Please judge whether each statement agrees with the post on Iberian R1b-S116, answering yes or no and quoting the words from the post that decide it. 1. The carrier of R1b-S116 was found in Cueva de Los Lagos. 2. The study was published in Nature. 3. The writer considers the study's title accurate.

• **Document segment**:
**********
March 17, 2018

Oldest known Iberian R1b-S116 (and DF27) is NOT at all Indoeuropean

This study is very interesting but it is very wrongly argued, maybe in an attempt to fit their findings with what has sadly become the mainstream current of "explanation" about the origins Y-DNA haplogroup R1b-S116 (also P312, etc.)

Cristina Valdiosera, Thorsten Günther et al. Four millennia of Iberian biomolecular prehistory illustrate the impact of prehistoric migrations at the far end of Eurasia. PNAS 2018. DOI:10.1073/pnas.1717762115

The issue is that they found the very first known carrier of R1b-S116 (and R1b-DF27, the main Iberian haplogroup) in an individual of the Bronze Age of Lower Rioja (Cueva de Los Lagos, Alhama de Cervera), belonging very clearly to the Central Iberian culture of Cogotas I, even if it is at its very northeast margin.

What is wrong? Well, the very title is wrong. It is nothing but an artifact produced by forced (supervised) results of Admixture within the simplistic 3-population model. Even then their result is in fact so weak that it immediately cried to me as "artifact" (noise or whatever you want to call it) and it is effectively nothing but that.
**********
• **Supplied information**:
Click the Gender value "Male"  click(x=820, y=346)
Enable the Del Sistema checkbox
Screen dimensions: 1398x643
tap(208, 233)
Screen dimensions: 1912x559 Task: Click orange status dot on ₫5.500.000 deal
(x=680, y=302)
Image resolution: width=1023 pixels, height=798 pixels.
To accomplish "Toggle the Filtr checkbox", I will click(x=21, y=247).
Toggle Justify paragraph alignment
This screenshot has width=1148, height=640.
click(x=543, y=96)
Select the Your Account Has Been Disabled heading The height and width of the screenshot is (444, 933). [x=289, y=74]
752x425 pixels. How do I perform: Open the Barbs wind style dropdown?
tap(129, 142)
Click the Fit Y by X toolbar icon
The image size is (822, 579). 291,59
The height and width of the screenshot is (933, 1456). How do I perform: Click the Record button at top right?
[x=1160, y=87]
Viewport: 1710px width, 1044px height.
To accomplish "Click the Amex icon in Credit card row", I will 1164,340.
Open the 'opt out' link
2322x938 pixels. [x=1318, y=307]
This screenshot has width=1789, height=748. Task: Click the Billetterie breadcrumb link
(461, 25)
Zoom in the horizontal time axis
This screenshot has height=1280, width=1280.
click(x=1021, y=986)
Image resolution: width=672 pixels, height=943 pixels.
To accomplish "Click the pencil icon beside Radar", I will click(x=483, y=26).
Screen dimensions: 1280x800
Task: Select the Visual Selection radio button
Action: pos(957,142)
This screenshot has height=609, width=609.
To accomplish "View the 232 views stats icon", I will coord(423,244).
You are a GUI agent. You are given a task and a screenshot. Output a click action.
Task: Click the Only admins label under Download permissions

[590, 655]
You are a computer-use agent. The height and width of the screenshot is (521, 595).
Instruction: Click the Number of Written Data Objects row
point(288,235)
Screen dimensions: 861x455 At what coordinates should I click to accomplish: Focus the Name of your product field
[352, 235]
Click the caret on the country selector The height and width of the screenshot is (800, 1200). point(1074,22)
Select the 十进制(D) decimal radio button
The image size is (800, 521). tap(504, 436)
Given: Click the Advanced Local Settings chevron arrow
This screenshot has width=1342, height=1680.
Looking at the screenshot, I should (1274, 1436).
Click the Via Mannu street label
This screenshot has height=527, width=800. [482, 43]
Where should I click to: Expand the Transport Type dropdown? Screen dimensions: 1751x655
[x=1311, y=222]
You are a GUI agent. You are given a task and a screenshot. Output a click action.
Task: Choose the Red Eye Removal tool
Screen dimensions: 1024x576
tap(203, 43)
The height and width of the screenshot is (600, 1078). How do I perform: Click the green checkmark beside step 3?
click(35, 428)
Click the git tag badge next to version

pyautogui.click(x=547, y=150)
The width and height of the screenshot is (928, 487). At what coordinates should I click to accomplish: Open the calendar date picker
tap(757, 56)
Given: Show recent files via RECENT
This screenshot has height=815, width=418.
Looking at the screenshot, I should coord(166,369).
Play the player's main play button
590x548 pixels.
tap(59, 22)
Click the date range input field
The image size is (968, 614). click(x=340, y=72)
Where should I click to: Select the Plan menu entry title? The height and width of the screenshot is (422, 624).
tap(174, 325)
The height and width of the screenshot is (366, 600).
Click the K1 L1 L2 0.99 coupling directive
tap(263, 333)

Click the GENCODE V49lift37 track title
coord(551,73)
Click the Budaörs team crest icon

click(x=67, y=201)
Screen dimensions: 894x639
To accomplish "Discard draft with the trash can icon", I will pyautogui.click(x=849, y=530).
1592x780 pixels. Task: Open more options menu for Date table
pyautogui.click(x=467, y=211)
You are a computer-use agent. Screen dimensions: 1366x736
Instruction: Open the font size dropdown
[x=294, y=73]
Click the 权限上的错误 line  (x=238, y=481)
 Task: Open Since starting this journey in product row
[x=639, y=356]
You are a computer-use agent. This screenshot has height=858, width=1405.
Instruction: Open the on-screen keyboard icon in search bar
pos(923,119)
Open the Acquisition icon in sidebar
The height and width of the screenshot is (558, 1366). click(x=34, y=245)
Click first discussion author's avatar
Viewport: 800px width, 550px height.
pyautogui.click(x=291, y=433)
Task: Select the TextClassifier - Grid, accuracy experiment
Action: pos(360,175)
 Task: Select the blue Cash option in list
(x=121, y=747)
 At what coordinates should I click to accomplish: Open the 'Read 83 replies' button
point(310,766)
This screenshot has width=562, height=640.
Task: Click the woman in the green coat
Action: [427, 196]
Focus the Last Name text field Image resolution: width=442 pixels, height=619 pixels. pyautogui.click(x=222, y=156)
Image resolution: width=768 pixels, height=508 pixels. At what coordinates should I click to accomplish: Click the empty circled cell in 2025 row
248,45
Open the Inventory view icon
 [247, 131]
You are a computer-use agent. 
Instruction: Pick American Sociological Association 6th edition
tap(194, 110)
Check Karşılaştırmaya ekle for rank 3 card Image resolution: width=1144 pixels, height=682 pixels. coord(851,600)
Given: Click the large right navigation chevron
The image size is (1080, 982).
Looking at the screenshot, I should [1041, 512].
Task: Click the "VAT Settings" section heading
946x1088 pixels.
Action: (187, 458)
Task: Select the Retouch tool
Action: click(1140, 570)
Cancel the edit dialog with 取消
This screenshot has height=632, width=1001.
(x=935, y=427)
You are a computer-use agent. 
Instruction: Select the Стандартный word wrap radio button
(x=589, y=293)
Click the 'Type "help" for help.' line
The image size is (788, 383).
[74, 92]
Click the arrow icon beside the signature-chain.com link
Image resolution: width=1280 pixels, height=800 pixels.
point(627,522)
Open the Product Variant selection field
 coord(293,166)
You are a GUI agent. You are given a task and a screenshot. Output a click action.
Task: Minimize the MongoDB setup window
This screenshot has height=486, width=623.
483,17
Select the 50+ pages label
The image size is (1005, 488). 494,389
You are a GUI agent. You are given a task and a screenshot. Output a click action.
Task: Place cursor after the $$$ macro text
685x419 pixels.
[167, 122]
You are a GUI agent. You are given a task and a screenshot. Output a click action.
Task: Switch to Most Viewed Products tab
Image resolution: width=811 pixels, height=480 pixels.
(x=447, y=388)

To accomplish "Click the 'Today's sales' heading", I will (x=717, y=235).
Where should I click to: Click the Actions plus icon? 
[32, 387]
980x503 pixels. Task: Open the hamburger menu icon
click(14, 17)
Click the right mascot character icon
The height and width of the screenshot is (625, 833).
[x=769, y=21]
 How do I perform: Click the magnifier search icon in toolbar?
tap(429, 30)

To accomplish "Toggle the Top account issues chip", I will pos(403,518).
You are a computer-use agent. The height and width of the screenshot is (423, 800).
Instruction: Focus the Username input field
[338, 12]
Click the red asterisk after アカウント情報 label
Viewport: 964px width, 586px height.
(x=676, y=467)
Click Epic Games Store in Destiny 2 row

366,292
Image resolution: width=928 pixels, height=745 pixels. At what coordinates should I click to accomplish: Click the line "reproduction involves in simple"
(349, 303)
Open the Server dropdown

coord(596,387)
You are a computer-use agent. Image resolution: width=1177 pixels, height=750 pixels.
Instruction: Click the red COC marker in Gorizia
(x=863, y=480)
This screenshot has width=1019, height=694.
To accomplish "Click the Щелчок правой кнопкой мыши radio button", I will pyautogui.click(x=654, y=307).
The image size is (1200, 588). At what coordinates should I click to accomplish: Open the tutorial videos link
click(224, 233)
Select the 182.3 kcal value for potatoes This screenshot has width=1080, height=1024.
**********
• **Solution**:
1. Yes: "in an individual of the Bronze Age of Lower Rioja (Cueva de Los Lagos, Alhama de Cervera)"
2. No: "PNAS 2018"
3. No: "the very title is wrong"